Re: parsing quoted-string HTTP header fields

From: Alex Rousskov <rousskov_at_measurement-factory.com>
Date: Thu, 26 May 2011 09:01:24 -0600

On 05/26/2011 06:14 AM, Amos Jeffries wrote:
> On 26/05/11 19:02, Tsantilas Christos wrote:
>> On 05/26/2011 07:42 AM, Amos Jeffries wrote:
>>> On Wed, 25 May 2011 20:07:13 +0300, Tsantilas Christos wrote:
>>>> The second patch does not look slower, but maybe we do not want to be
>>>> strict for many reasons.
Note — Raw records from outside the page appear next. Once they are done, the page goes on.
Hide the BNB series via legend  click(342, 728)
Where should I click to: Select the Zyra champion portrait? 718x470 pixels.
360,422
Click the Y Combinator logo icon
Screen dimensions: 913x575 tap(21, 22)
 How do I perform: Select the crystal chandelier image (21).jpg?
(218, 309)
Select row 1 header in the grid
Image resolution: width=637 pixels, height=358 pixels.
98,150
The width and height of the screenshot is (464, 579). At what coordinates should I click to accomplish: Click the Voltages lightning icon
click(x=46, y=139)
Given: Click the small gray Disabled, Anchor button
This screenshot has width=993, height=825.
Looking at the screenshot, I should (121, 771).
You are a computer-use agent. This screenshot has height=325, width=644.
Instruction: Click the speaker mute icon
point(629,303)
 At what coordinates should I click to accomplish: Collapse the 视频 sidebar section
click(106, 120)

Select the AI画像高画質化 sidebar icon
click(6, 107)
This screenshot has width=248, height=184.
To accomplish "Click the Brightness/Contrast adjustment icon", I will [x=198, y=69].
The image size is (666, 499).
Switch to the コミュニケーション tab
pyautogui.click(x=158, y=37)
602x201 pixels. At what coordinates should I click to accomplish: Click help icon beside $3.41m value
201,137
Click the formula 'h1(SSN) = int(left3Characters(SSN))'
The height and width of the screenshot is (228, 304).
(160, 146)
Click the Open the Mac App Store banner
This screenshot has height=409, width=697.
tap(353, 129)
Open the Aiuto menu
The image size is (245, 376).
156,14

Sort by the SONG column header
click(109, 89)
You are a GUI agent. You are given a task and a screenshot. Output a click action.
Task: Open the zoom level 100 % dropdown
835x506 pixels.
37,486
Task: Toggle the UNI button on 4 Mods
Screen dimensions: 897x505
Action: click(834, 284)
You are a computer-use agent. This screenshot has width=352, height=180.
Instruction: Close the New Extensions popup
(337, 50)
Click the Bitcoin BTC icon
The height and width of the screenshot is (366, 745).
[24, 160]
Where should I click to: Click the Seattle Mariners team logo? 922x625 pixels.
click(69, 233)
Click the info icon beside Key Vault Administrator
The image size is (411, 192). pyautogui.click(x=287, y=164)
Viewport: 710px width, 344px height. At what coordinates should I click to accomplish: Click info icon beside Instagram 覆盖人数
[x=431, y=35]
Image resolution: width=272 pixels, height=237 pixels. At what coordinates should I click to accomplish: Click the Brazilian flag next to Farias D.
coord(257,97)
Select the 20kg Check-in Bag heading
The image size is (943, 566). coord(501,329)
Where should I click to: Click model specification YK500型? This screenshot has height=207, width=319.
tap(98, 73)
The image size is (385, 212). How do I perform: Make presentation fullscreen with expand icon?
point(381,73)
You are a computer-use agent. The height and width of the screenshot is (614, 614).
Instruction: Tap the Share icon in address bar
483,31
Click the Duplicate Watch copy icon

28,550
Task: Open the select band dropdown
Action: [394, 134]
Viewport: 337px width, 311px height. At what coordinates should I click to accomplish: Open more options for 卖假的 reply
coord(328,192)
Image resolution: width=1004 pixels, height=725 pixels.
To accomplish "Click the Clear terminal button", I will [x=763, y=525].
One reason is that this function used to
>>>> "Configurable SSL error details messages" patch, to parse the "descr:"
>>>> and "detail:" fields :-)
>>>> The other reason is that it is usual to find web clients or servers
>>>> which uses a simple "\n" instead of the "\r\n"...

>>>> On 05/25/2011 02:51 PM, Amos Jeffries wrote:
>>>>> On 25/05/11 22:44, Tsantilas Christos wrote:
>>>>>> The quoted string fields parsing done in squid3 using the
>>>>>> httpHeaderParseQuotedString function (HttpHeaderTools.cc file)
>>>>>>
>>>>>> I found that we do not support multiline quoted string fields, but
>>>>>> according the rfc2616 multiline quoted string fields should
>>>>>> supported:
>>>>>>
>>>>>> quoted-string = ( <"> *(qdtext | quoted-pair ) <"> )
>>>>>> qdtext = <any TEXT except <">>
>>>>>> TEXT = <any OCTET except CTLs,
>>>>>> but including LWS>
>>>>>> LWS = [CRLF] 1*( SP | HT
>>>>>>
>>>>>>
>>>>>>
>>>>>> I am planning to fix the httpHeaderParseQuotedString function, using
>>>>>> one
>>>>>> of the following rules:
>>>>>>
>>>>>> 1) Just ignore any "\r" or "\n" character. This is the fastest and
>>>>>> simpler approach
>>>>>> 3) Require "\r\n " or "\r\n\t" as line separator and just remove the
>>>>>> "\r\n"
>>>>>> 3) Require "\r\n " or "\r\n\t" as line separator and replace it
>>>>>> with a
>>>>>> space
>>>>>> 4) Also support "\n\t" or "\n\n\t" as line separators.
>>>>>
>>>>> (4) case #2 "\n\n\t" is also non-compliant.
>>>>>
>>>>>>
>>>>>> Any comments or suggestions?
>>>>>
>>>>> RFC states "A recipient MAY replace any linear white space with a
>>>>> single
>>>>> SP".
>>>>>
>>>>> So (1) and the second (3) {replace with 0x20} are the valid options.
>>>>>
>>>>> It may be worth having two quoted-string parsers. One for each option.
>>>>> The preference being (1) for its higher performance.
>>>>>
>>>>> Amos
>
>
> Ah, okay. I forgot the quoted string un-escapes as it goes. So there is
> no extra penalty from (3). In which case I prefer (3) over (1), it has a
> lot more error-checking for free.
>
>
> Patch for case (3) looks great and is RFC compliant. Do we want to be
> lenient and allow the absence of \r ?

Sorry, I really do not like both the policing intent of #3 and #3
implementation.

Policing intent: RFC 2616 recommends that we ignore [the lack of] CR
when interpreting CRLF in HTTP headers:

> The line terminator for message-header fields is the sequence CRLF.
> However, we recommend that applications, when parsing such headers,
> recognize a single LF as a line terminator and ignore the leading CR.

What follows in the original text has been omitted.